A denúncia de irregularidade na aplicação de verbas do Fundef foi protocolada na Assembléia no dia 8 de maio pelo deputado federal Sérgio Barcellos (PFL). No dia 21, por 21 votos a 3, foi votada a admissibilidade da denúncia e criada uma Comissão Processante Especial para investigá-la.
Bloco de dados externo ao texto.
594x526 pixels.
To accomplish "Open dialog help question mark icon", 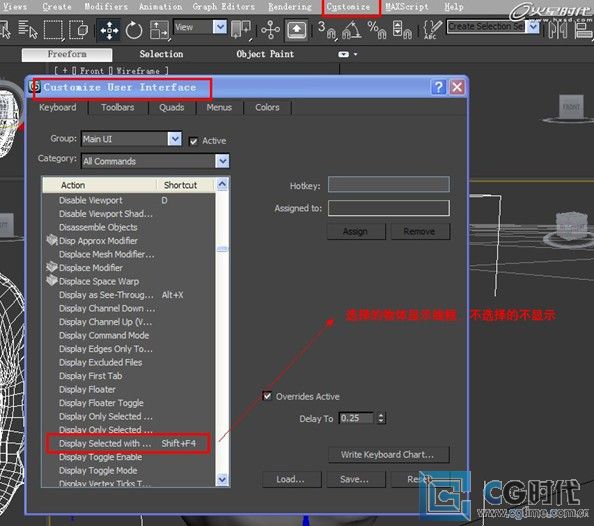I will click(438, 87).
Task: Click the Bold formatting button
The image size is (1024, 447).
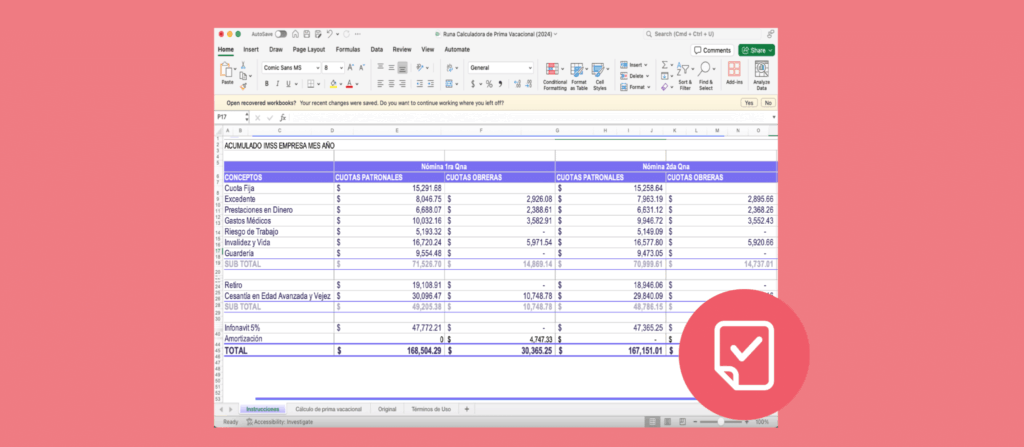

Nesta terça-feira, o relatório da Comissão sugerindo o afastamento do governador por 180 dias, para que seja julgado por uma nova comissão formada por deputados e desembargadores, foi aprovado por 14 votos a 4. A sessão foi tumultuada: o deputado Manuel Brasil (PSDB) – novo aliado do governador – deu um tapa no presidente da Assembléia, Fran Junior (PMDB), enquanto das galerias eram jogadas moedas nos deputados contrários ao relatório.
Na semana passada, antes de viajar para a França, onde participa de uma conferência sobre os 500 anos de descobrimento do Brasil, Capiberibe disse que estava tranquilo porque não acreditava que seus adversários conseguissem dois terços dos votos para afastá-lo.